Observo a un perro pequeño llevado por su amo. Es su primer paseo con cadena. Los niños sonríen, su dueño sonríe, un elegante galgo le mira. Él se sienta graciosamente e intenta agarrarse al suelo con sus patas delanteras. Sacude la cabeza como si un montón de moscas le importunaran. Muy pronto se acostumbrará y no le quedará memoria de que la cadena le pareció en algún momento un pensamiento malo alrededor del cuello. Y ya no moverá la cabeza para ahuyentarlo. Guau. Me hace gracia, me produce ternura y a la vez me pone un poco triste pensar que todos nos acostumbramos más pronto que tarde. Aunque yo siempre busco gente que, muy en el fondo, nunca se haya acostumbrado del todo. Me gustan. Pero lo malo de esa gente es que siempre está tocada de algún ala. O de varias. Porque no hay nada gratis, qué te crees.

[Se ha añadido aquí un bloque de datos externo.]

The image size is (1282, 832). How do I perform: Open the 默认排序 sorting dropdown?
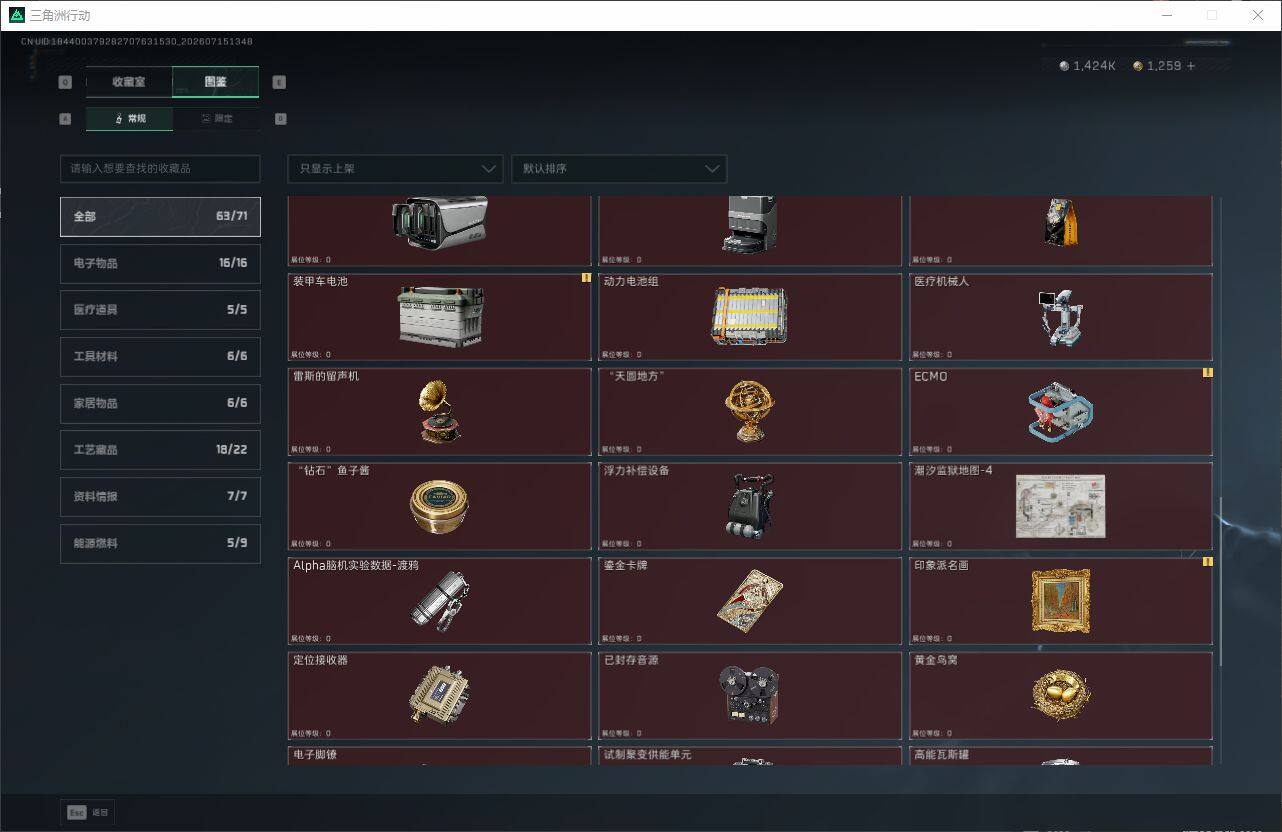(619, 169)
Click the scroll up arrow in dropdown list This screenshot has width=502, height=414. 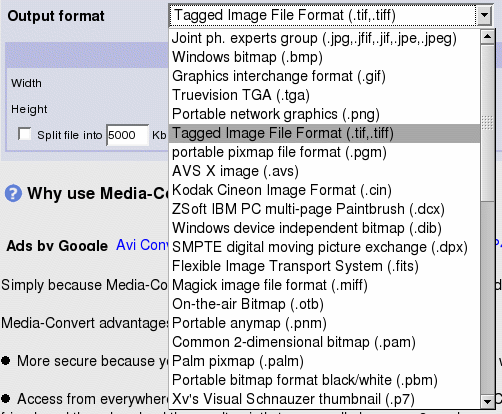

La conclusión normal es que todos acabamos entonando algún «vivan las caenas» ante la iconoclasta realidad que con tanta frecuencia se parece a Fernando VII. Esa claudicación se disfraza generalmente con muy diferentes coartadas porque es tan fea como comprensible. Cada cual tiene su excusa. Quien la encuentra, la adorna; quien no la encuentra, sufre. La libertad, como la locura (versión poética de la originalidad: ¿quién no tiene una amiga mema que dice estar muy loquísima o incluso loquérrima?) está muy idealizada. Se usa demasiado en publicidad. Sirve para vender compresas y coches. Y hasta libros. Pero yo no he conocido a nadie realmente original o realmente loco o realmente solo que presuma de ello. Casi todos están ahí, al fondo de su libertad, sobreviviendo a su especie de tragedia, agarrados a algún vaso real o imaginario. Entonces pienso en Manuel Matus y entiendo tristemente sus palabras: «El mezcal nos libera de una sed infinita de eternidad».